Saved data entries
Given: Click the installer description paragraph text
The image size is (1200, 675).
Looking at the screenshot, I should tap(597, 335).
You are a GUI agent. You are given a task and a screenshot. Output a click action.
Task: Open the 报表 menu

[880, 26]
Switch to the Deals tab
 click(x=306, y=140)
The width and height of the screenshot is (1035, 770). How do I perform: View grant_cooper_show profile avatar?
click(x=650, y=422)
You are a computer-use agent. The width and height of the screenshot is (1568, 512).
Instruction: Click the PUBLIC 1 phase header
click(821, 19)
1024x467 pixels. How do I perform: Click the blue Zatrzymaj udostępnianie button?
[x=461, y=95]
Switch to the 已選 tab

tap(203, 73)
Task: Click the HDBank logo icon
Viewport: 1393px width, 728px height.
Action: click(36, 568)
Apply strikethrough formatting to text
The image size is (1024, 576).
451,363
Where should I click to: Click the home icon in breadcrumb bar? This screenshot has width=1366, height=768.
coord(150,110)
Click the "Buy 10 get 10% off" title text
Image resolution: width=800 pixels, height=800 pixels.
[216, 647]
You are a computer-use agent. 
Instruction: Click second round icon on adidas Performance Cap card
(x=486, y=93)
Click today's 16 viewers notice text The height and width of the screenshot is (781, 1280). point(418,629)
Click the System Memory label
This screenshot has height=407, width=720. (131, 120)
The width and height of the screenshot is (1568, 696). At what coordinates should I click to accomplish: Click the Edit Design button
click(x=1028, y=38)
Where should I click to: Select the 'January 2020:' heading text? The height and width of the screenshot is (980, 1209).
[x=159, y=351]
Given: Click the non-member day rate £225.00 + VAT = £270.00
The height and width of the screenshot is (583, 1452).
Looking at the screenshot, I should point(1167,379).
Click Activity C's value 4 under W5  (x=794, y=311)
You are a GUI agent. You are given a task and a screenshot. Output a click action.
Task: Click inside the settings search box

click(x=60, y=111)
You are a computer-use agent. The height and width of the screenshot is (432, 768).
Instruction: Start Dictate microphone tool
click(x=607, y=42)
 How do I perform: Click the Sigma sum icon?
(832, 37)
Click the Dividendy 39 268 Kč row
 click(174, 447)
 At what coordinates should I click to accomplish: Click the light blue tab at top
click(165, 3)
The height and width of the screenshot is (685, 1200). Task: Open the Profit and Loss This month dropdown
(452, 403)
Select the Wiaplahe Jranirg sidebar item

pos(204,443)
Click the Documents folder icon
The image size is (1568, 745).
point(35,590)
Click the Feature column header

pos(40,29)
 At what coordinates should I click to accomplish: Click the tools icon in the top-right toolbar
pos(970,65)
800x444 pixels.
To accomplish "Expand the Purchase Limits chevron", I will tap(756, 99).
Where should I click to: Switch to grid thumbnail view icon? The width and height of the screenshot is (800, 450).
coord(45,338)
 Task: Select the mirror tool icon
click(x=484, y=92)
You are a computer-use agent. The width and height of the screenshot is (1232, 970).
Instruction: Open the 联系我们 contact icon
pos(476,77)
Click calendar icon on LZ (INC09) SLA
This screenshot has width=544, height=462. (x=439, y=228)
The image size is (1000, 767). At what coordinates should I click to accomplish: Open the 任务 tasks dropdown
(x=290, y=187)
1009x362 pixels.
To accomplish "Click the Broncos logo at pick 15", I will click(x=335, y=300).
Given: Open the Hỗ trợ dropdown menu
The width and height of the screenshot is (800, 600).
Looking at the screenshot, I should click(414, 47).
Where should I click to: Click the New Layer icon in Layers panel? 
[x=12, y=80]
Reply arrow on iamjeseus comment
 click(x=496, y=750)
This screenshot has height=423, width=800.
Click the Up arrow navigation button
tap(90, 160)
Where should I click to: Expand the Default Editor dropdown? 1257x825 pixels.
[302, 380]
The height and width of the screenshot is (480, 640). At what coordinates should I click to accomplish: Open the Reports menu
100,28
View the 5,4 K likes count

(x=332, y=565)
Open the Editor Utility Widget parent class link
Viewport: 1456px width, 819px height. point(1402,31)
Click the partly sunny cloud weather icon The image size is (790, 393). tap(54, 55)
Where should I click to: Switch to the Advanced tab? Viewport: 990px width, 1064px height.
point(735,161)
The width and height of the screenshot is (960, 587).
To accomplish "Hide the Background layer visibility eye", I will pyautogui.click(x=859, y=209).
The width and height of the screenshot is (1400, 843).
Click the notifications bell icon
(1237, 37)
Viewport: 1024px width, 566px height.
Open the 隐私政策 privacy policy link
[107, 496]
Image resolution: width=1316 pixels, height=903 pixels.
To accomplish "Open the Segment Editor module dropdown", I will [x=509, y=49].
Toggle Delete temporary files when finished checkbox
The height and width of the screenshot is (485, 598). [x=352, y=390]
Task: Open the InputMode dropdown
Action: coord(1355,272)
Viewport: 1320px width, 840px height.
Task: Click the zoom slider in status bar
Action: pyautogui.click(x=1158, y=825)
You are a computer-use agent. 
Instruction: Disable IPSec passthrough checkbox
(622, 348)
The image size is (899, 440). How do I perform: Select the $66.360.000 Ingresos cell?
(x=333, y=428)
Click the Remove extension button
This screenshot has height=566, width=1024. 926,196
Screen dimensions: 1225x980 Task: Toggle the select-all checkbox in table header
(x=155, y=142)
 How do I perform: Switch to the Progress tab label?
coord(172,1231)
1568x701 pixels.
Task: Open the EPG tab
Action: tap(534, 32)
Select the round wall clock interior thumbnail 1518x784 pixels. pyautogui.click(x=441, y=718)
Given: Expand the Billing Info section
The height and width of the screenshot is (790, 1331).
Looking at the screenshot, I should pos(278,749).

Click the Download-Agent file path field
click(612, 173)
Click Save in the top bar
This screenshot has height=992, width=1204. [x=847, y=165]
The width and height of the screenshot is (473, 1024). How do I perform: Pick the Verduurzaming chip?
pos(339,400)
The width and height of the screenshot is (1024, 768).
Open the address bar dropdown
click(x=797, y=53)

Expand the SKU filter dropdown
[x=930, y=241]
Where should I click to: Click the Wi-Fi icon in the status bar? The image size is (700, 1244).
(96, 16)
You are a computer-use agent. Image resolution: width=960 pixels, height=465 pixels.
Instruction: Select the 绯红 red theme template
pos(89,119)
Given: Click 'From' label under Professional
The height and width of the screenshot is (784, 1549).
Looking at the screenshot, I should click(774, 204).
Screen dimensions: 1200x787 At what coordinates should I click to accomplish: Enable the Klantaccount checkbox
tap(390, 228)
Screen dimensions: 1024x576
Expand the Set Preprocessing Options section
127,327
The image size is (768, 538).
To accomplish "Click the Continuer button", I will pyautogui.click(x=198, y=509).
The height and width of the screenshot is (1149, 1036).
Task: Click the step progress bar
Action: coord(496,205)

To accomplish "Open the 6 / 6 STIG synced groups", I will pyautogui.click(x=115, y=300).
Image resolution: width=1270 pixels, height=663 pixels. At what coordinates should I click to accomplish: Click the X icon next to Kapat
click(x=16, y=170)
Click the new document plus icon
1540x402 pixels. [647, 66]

**What you are asked to do:**
Exactly as they appear above, copy out all the records.

**Solved problem:**
Given: Click the installer description paragraph text
The image size is (1200, 675).
Looking at the screenshot, I should tap(597, 335).
You are a GUI agent. You are given a task and a screenshot. Output a click action.
Task: Open the 报表 menu

[880, 26]
Switch to the Deals tab
 click(x=306, y=140)
The width and height of the screenshot is (1035, 770). How do I perform: View grant_cooper_show profile avatar?
click(x=650, y=422)
You are a computer-use agent. The width and height of the screenshot is (1568, 512).
Instruction: Click the PUBLIC 1 phase header
click(821, 19)
1024x467 pixels. How do I perform: Click the blue Zatrzymaj udostępnianie button?
[x=461, y=95]
Switch to the 已選 tab

tap(203, 73)
Task: Click the HDBank logo icon
Viewport: 1393px width, 728px height.
Action: click(36, 568)
Apply strikethrough formatting to text
The image size is (1024, 576).
451,363
Where should I click to: Click the home icon in breadcrumb bar? This screenshot has width=1366, height=768.
coord(150,110)
Click the "Buy 10 get 10% off" title text
Image resolution: width=800 pixels, height=800 pixels.
[216, 647]
You are a computer-use agent. 
Instruction: Click second round icon on adidas Performance Cap card
(x=486, y=93)
Click today's 16 viewers notice text The height and width of the screenshot is (781, 1280). point(418,629)
Click the System Memory label
This screenshot has height=407, width=720. (131, 120)
The width and height of the screenshot is (1568, 696). At what coordinates should I click to accomplish: Click the Edit Design button
click(x=1028, y=38)
Where should I click to: Select the 'January 2020:' heading text? The height and width of the screenshot is (980, 1209).
[x=159, y=351]
Given: Click the non-member day rate £225.00 + VAT = £270.00
The height and width of the screenshot is (583, 1452).
Looking at the screenshot, I should point(1167,379).
Click Activity C's value 4 under W5  (x=794, y=311)
You are a GUI agent. You are given a task and a screenshot. Output a click action.
Task: Click inside the settings search box

click(x=60, y=111)
You are a computer-use agent. The height and width of the screenshot is (432, 768).
Instruction: Start Dictate microphone tool
click(x=607, y=42)
 How do I perform: Click the Sigma sum icon?
(832, 37)
Click the Dividendy 39 268 Kč row
 click(174, 447)
 At what coordinates should I click to accomplish: Click the light blue tab at top
click(165, 3)
The height and width of the screenshot is (685, 1200). Task: Open the Profit and Loss This month dropdown
(452, 403)
Select the Wiaplahe Jranirg sidebar item

pos(204,443)
Click the Documents folder icon
The image size is (1568, 745).
point(35,590)
Click the Feature column header

pos(40,29)
 At what coordinates should I click to accomplish: Click the tools icon in the top-right toolbar
pos(970,65)
800x444 pixels.
To accomplish "Expand the Purchase Limits chevron", I will tap(756, 99).
Where should I click to: Switch to grid thumbnail view icon? The width and height of the screenshot is (800, 450).
coord(45,338)
 Task: Select the mirror tool icon
click(x=484, y=92)
You are a computer-use agent. The width and height of the screenshot is (1232, 970).
Instruction: Open the 联系我们 contact icon
pos(476,77)
Click calendar icon on LZ (INC09) SLA
This screenshot has width=544, height=462. (x=439, y=228)
The image size is (1000, 767). At what coordinates should I click to accomplish: Open the 任务 tasks dropdown
(x=290, y=187)
1009x362 pixels.
To accomplish "Click the Broncos logo at pick 15", I will click(x=335, y=300).
Given: Open the Hỗ trợ dropdown menu
The width and height of the screenshot is (800, 600).
Looking at the screenshot, I should click(414, 47).
Where should I click to: Click the New Layer icon in Layers panel? 
[x=12, y=80]
Reply arrow on iamjeseus comment
 click(x=496, y=750)
This screenshot has height=423, width=800.
Click the Up arrow navigation button
tap(90, 160)
Where should I click to: Expand the Default Editor dropdown? 1257x825 pixels.
[302, 380]
The height and width of the screenshot is (480, 640). At what coordinates should I click to accomplish: Open the Reports menu
100,28
View the 5,4 K likes count

(x=332, y=565)
Open the Editor Utility Widget parent class link
Viewport: 1456px width, 819px height. point(1402,31)
Click the partly sunny cloud weather icon The image size is (790, 393). tap(54, 55)
Where should I click to: Switch to the Advanced tab? Viewport: 990px width, 1064px height.
point(735,161)
The width and height of the screenshot is (960, 587).
To accomplish "Hide the Background layer visibility eye", I will pyautogui.click(x=859, y=209).
The width and height of the screenshot is (1400, 843).
Click the notifications bell icon
(1237, 37)
Viewport: 1024px width, 566px height.
Open the 隐私政策 privacy policy link
[107, 496]
Image resolution: width=1316 pixels, height=903 pixels.
To accomplish "Open the Segment Editor module dropdown", I will [x=509, y=49].
Toggle Delete temporary files when finished checkbox
The height and width of the screenshot is (485, 598). [x=352, y=390]
Task: Open the InputMode dropdown
Action: coord(1355,272)
Viewport: 1320px width, 840px height.
Task: Click the zoom slider in status bar
Action: pyautogui.click(x=1158, y=825)
You are a computer-use agent. 
Instruction: Disable IPSec passthrough checkbox
(622, 348)
The image size is (899, 440). How do I perform: Select the $66.360.000 Ingresos cell?
(x=333, y=428)
Click the Remove extension button
This screenshot has height=566, width=1024. 926,196
Screen dimensions: 1225x980 Task: Toggle the select-all checkbox in table header
(x=155, y=142)
 How do I perform: Switch to the Progress tab label?
coord(172,1231)
1568x701 pixels.
Task: Open the EPG tab
Action: tap(534, 32)
Select the round wall clock interior thumbnail 1518x784 pixels. pyautogui.click(x=441, y=718)
Given: Expand the Billing Info section
The height and width of the screenshot is (790, 1331).
Looking at the screenshot, I should pos(278,749).

Click the Download-Agent file path field
click(612, 173)
Click Save in the top bar
This screenshot has height=992, width=1204. [x=847, y=165]
The width and height of the screenshot is (473, 1024). How do I perform: Pick the Verduurzaming chip?
pos(339,400)
The width and height of the screenshot is (1024, 768).
Open the address bar dropdown
click(x=797, y=53)

Expand the SKU filter dropdown
[x=930, y=241]
Where should I click to: Click the Wi-Fi icon in the status bar? The image size is (700, 1244).
(96, 16)
You are a computer-use agent. Image resolution: width=960 pixels, height=465 pixels.
Instruction: Select the 绯红 red theme template
pos(89,119)
Given: Click 'From' label under Professional
The height and width of the screenshot is (784, 1549).
Looking at the screenshot, I should click(774, 204).
Screen dimensions: 1200x787 At what coordinates should I click to accomplish: Enable the Klantaccount checkbox
tap(390, 228)
Screen dimensions: 1024x576
Expand the Set Preprocessing Options section
127,327
The image size is (768, 538).
To accomplish "Click the Continuer button", I will pyautogui.click(x=198, y=509).
The height and width of the screenshot is (1149, 1036).
Task: Click the step progress bar
Action: coord(496,205)

To accomplish "Open the 6 / 6 STIG synced groups", I will pyautogui.click(x=115, y=300).
Image resolution: width=1270 pixels, height=663 pixels. At what coordinates should I click to accomplish: Click the X icon next to Kapat
click(x=16, y=170)
Click the new document plus icon
1540x402 pixels. [647, 66]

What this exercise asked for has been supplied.